Transport Minister Igor Levitin, a co-chair of the Russian-Armenian commission on economic cooperation, announced that the two governments have agreed to set up a task force that will look into the matter and try to suggest solutions.

“We proposed to the Armenian side and received its agreement to the creation within our commission of a separate sub-commission that will deal with this issue. It must be resolved by specialists,” Levitin told reporters in Moscow after a meeting with the commission’s Armenian co-chair, Defense Minister Serzh Sarkisian.

The five Armenian enterprises were handed over to Russia in 2003 in payment for Yerevan’s $100 million debt to Moscow. The Russians promised to make multimillion-dollar investments in the moribund Soviet-era industries.

However, only one of them, a big thermal power plant located in the town Hrazdan, currently operates in earnest. The other enterprises, an electronics factory and three research institutes in Yerevan, remain largely idle.

Armenian officials have repeatedly expressed concern about this situation. The issue became a subject of heated debates at a May 17 meeting in Yerevan of Russian-Armenian commission on inter-parliamentary cooperation.
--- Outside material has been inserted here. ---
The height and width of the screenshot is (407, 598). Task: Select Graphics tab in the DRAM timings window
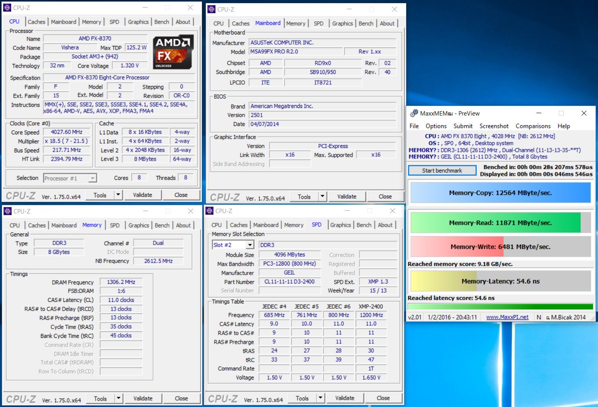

Levitin said he and Sarkisian specifically discussed the fate of the incomplete Fifth Unit of the Hrazdan plant which was not covered by the debt settlement. Russian energy firms have shown interest in its privatization. Levitin said the two sides decided to “put an end to this issue” at the next meeting of their intergovernmental commission scheduled for October.

Sarkisian denied that the slow implementation of the debt deal highlights a lack of Russian interest in the Armenian economy. “I don’t think that is the case because over the last couple of years Russian capital has increased its presence in Armenia,” he argued.
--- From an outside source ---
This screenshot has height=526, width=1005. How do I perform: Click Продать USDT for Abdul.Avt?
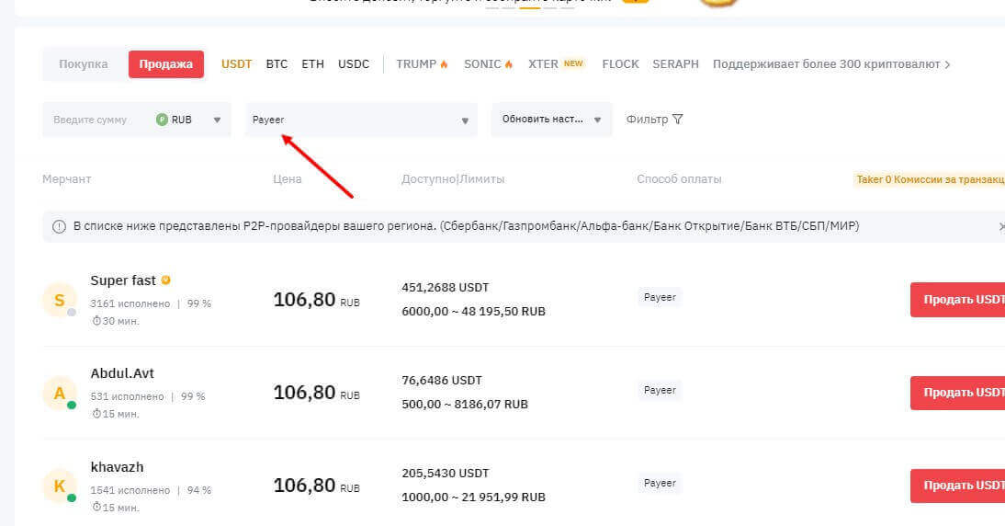(959, 393)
Speaking at a joint news conference, the two men described their meeting as productive. They said the talks also focused on ways of boosting Russian-Armenian trade which is seriously complicated by the absence of a rail link between the two allied nations.

Levitin reiterated his optimism regarding the restoration of Russia’s railway connection with Georgia and Armenia that was disrupted by the conflict in Abkhazia in 1992. He said that Russian and Georgian officials will hold more talks on the issue in Tbilisi on July 1 which he hopes will result in a “positive solution.”